Kamu takut aku jadi mata-mata?" tanya Yunying yang kesal dan tersenyum geli kemudiannya.
"Bukan begitu. Aku tidak yakin ini bakal berhasil." jawab Jieji sambil mengeluarkan sesuatu dari balik bajunya.
Yunying segera tertarik melihat sebuah benda yang dikeluarkan Jieji dari balik
bajunya yang tiada lain adalah sebuah lukisan. Lukisan yang digulung
sedemikian rupa yang cukup kecil yang entah kapan dimiliki oleh Jieji.
Pemuda membuka gulungan pendek lukisan itu dengan wajah tersenyum.

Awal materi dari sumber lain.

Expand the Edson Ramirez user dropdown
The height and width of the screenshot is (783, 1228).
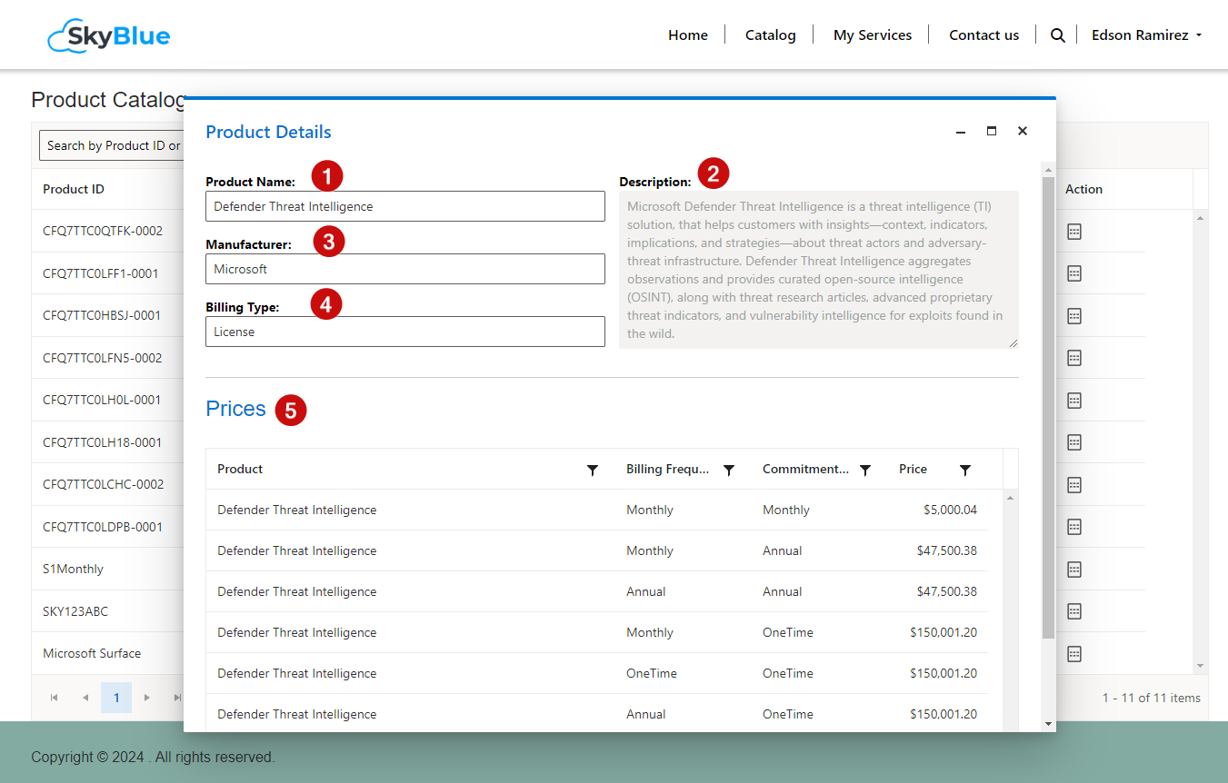point(1146,35)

Yunying melihatnya terkejut. Adalah sebuah gambar wajah seseorang
terpampang di sana. Orang yang sekiranya umur 40-an dengan kumis dan
jenggot yang tipis terlihat.
"Jadi dia adalah pamanku, Huang Qian?"
Jieji menganggukkan kepalanya dan tersenyum.
"Benar. Kamu pintar..."
"Kamu ingin menyelidiki dari sini mulainya?" tanya Yunying mengerutkan dahi.
"Betul... Pencuri ulung sekarang mencari bahan untuk membuat wajah. Kita bisa
mengunjungi wisma Meng di sini dan memakai wajah saudara Huang Qian untuk
mengunjungi mereka. Jika ada yang bisa mengenali wajah ini, maka
kemungkinan bahwa pamanmu atau sahabat dekatku itu pernah kemari." jelas
Jieji. "Pintar..." jawab Yunying pendek sambil tersenyum.
Tidak lama kemudian, pencuri ulung alias Lie Hui sudah kembali.
Di tangannya dia membawa sebuah buntalan, dan tersenyum lebar dia
memasuki ruangan kamar penginapan.
"Kamu sudah dapat petunjuknya?" tanya Jieji yang melihat perubahan mimik Lie.
Lie Hui mengangguk pelan. Lantas dia berkata.
"Begini...
Aku memberi 10 tael emas kepada seorang tua yang sepertinya tahu sedikit hal.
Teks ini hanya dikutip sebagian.